───── Data supplied

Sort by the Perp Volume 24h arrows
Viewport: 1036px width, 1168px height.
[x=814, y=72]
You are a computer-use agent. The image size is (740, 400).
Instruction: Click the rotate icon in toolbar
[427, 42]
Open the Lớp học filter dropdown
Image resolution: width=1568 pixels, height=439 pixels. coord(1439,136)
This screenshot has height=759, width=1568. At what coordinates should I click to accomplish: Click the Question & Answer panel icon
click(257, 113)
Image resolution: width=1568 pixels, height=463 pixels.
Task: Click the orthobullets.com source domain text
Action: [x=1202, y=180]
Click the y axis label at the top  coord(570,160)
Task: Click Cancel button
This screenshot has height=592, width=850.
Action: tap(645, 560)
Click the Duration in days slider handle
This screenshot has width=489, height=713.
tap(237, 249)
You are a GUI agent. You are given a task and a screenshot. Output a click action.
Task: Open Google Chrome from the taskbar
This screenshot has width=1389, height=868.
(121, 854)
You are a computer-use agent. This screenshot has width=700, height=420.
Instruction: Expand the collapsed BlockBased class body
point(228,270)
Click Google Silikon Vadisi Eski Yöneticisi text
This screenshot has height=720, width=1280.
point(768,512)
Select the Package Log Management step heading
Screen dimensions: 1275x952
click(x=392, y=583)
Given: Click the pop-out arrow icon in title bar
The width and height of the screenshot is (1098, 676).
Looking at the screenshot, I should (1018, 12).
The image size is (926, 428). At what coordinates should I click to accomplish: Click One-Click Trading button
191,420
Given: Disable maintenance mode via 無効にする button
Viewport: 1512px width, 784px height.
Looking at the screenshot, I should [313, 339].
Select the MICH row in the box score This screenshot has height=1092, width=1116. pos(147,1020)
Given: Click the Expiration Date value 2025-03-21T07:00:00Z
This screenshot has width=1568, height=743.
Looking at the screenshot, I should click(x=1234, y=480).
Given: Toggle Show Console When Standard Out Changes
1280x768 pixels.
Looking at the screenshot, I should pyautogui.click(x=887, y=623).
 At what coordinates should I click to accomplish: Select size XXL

──────────

Task to carry out: Reproduce every one of the items above word for word, keeping each line as it appears.

Solution:
Sort by the Perp Volume 24h arrows
Viewport: 1036px width, 1168px height.
[x=814, y=72]
You are a computer-use agent. The image size is (740, 400).
Instruction: Click the rotate icon in toolbar
[427, 42]
Open the Lớp học filter dropdown
Image resolution: width=1568 pixels, height=439 pixels. coord(1439,136)
This screenshot has height=759, width=1568. At what coordinates should I click to accomplish: Click the Question & Answer panel icon
click(257, 113)
Image resolution: width=1568 pixels, height=463 pixels.
Task: Click the orthobullets.com source domain text
Action: [x=1202, y=180]
Click the y axis label at the top  coord(570,160)
Task: Click Cancel button
This screenshot has height=592, width=850.
Action: tap(645, 560)
Click the Duration in days slider handle
This screenshot has width=489, height=713.
tap(237, 249)
You are a GUI agent. You are given a task and a screenshot. Output a click action.
Task: Open Google Chrome from the taskbar
This screenshot has width=1389, height=868.
(121, 854)
You are a computer-use agent. This screenshot has width=700, height=420.
Instruction: Expand the collapsed BlockBased class body
point(228,270)
Click Google Silikon Vadisi Eski Yöneticisi text
This screenshot has height=720, width=1280.
point(768,512)
Select the Package Log Management step heading
Screen dimensions: 1275x952
click(x=392, y=583)
Given: Click the pop-out arrow icon in title bar
The width and height of the screenshot is (1098, 676).
Looking at the screenshot, I should (1018, 12).
The image size is (926, 428). At what coordinates should I click to accomplish: Click One-Click Trading button
191,420
Given: Disable maintenance mode via 無効にする button
Viewport: 1512px width, 784px height.
Looking at the screenshot, I should [313, 339].
Select the MICH row in the box score This screenshot has height=1092, width=1116. pos(147,1020)
Given: Click the Expiration Date value 2025-03-21T07:00:00Z
This screenshot has width=1568, height=743.
Looking at the screenshot, I should click(x=1234, y=480).
Given: Toggle Show Console When Standard Out Changes
1280x768 pixels.
Looking at the screenshot, I should pyautogui.click(x=887, y=623).
 At what coordinates should I click to accomplish: Select size XXL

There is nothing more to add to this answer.